### What is expected
All lines from the one containing "garage doors (30, 1062)" down to the final line of the entries below: return them exactly.

### Input data

▼▼▼

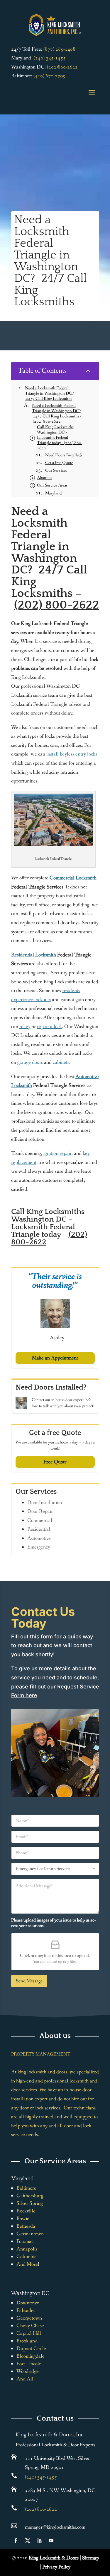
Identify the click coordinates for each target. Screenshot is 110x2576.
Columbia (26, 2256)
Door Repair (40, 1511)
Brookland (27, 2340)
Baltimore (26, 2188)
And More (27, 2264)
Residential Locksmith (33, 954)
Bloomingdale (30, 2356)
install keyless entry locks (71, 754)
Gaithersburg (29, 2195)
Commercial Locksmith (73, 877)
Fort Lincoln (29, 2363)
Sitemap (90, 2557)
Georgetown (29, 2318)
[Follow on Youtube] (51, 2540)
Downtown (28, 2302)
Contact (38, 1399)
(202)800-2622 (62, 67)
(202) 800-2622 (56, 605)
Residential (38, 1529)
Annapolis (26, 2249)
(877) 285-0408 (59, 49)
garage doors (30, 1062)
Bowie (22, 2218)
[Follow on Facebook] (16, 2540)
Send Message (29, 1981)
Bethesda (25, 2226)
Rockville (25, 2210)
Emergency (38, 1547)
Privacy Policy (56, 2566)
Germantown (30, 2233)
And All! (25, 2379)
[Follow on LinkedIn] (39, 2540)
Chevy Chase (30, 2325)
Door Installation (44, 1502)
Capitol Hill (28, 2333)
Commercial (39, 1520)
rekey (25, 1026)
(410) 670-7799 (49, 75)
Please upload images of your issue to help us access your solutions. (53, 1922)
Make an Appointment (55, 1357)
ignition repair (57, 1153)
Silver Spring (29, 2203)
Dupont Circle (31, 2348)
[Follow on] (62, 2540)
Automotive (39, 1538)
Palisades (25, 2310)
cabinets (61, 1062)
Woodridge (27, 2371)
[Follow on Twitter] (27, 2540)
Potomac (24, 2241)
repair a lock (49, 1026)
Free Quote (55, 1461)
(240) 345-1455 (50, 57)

▲▲▲

### Output of the exercise
garage doors (30, 1062)
Bowie (22, 2218)
[Follow on Facebook] (16, 2540)
Send Message (29, 1981)
Bethesda (25, 2226)
Rockville (25, 2210)
Emergency (38, 1547)
Privacy Policy (56, 2566)
Germantown (30, 2233)
And All! (25, 2379)
[Follow on LinkedIn] (39, 2540)
Chevy Chase (30, 2325)
Door Installation (44, 1502)
Capitol Hill (28, 2333)
Commercial (39, 1520)
rekey (25, 1026)
(410) 670-7799 (49, 75)
Please upload images of your issue to help us access your solutions. (53, 1922)
Make an Appointment (55, 1357)
ignition repair (57, 1153)
Silver Spring (29, 2203)
Dupont Circle (31, 2348)
[Follow on] (62, 2540)
Automotive (39, 1538)
Palisades (25, 2310)
cabinets (61, 1062)
Woodridge (27, 2371)
[Follow on Twitter] (27, 2540)
Potomac (24, 2241)
repair a lock (49, 1026)
Free Quote (55, 1461)
(240) 345-1455 (50, 57)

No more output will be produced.